The potential for moisture also affected the homeowners’ choice of flooring. “The vinyl click-together laminate was Jeff Bennett’s idea,” says the wife, referring to the K&B designer who led the team on this job. Skeptical of vinyl at first, the homeowners are definitely happy with the flooring, officially known as LVT (Luxury Vinyl Tile) by Armstrong, in Gallery Oak Chestnut. An under layer of cork keeps things quieter and warmer while the vinyl makes it resistant to scratches and water damage—and keeps cleanup simple. Plus, its resemblance to real wood is an aesthetic bonus.
What’s old is new again
The wood-look vinyl floor is upstaged only by the barn wood accents throughout the space. The K&B crew selected wood that had been reclaimed from a barn in Hinckley. “We hand-picked the pieces,” says Emeil. “Then we power washed and installed it.” Emeil explains that, as the wood dries, cracks can develop and, if it is installed over a white wall, some of the white may show through the cracks. Instead, K&B painted the wall behind the barn wood a color to match the wood. A barn wood wall serves as the backdrop for the basement TV and is now the wife’s favorite part of the whole project. A matching small barn wood panel conceals the breaker boxes, and another barn wood section conceals a door that leads to the unfinished utility area.

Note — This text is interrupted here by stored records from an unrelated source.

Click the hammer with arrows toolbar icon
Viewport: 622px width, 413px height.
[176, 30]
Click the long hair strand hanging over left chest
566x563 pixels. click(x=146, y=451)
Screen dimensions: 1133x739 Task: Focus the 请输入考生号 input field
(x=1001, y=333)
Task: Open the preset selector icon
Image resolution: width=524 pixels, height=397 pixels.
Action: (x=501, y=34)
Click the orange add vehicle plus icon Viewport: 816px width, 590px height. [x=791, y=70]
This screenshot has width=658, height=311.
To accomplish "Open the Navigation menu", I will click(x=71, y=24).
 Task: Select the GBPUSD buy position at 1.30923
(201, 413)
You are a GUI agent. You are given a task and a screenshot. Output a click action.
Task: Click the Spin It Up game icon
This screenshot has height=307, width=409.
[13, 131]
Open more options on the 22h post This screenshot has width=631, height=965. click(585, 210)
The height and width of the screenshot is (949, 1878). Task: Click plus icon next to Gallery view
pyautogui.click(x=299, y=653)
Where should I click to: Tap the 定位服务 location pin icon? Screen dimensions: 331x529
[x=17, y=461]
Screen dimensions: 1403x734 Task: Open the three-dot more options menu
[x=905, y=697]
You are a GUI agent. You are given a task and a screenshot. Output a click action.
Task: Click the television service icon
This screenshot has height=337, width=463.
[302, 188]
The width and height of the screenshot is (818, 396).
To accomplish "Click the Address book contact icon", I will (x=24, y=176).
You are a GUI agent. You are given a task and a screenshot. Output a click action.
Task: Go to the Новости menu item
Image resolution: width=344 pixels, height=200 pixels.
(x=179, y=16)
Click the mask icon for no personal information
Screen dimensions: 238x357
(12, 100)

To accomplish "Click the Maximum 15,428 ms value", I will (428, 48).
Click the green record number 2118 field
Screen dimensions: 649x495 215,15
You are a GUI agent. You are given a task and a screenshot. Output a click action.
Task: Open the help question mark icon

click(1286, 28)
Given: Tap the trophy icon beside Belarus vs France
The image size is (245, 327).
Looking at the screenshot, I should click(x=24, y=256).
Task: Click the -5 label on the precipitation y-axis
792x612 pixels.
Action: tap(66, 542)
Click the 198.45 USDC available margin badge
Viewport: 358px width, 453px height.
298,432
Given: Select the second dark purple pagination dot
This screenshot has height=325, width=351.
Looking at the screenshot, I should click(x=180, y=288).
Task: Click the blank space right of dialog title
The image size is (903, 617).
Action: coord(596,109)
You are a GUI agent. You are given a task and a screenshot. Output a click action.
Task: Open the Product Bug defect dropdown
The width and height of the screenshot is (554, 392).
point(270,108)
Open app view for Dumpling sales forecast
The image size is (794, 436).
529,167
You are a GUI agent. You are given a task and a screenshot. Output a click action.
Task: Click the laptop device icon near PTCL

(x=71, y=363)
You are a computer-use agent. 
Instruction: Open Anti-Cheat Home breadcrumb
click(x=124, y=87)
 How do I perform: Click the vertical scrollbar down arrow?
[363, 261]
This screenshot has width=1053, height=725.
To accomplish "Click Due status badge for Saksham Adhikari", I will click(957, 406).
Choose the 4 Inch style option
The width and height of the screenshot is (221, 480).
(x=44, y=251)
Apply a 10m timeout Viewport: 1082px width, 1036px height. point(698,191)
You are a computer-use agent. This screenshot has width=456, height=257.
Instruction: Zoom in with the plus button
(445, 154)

Speaking of concealed doors, there is one lurking behind a bookshelf. “It is one-of-a-kind,” says Emeil, who designed it. “We ordered a solid-core door made in the size we wanted. Then we added a lot more hinges (for extra strength) and built the shelves on it. We had to make sure it wasn’t too heavy. Then we added the trim around it,” Emeil explains.
A granite countertop anchors the refreshment area. “We knew we wanted some kind of bar,” says the wife. “We wanted a wine fridge, a beverage fridge and a microwave, but we didn’t want a wet bar. Jeff helped us come up with the layout,” which includes cabinets built around the glass-block windows.
The half-bath features a countertop that matches the one in the bar area, and a macerator toilet and pump avoided the need to tear up the floor to install new plumbing.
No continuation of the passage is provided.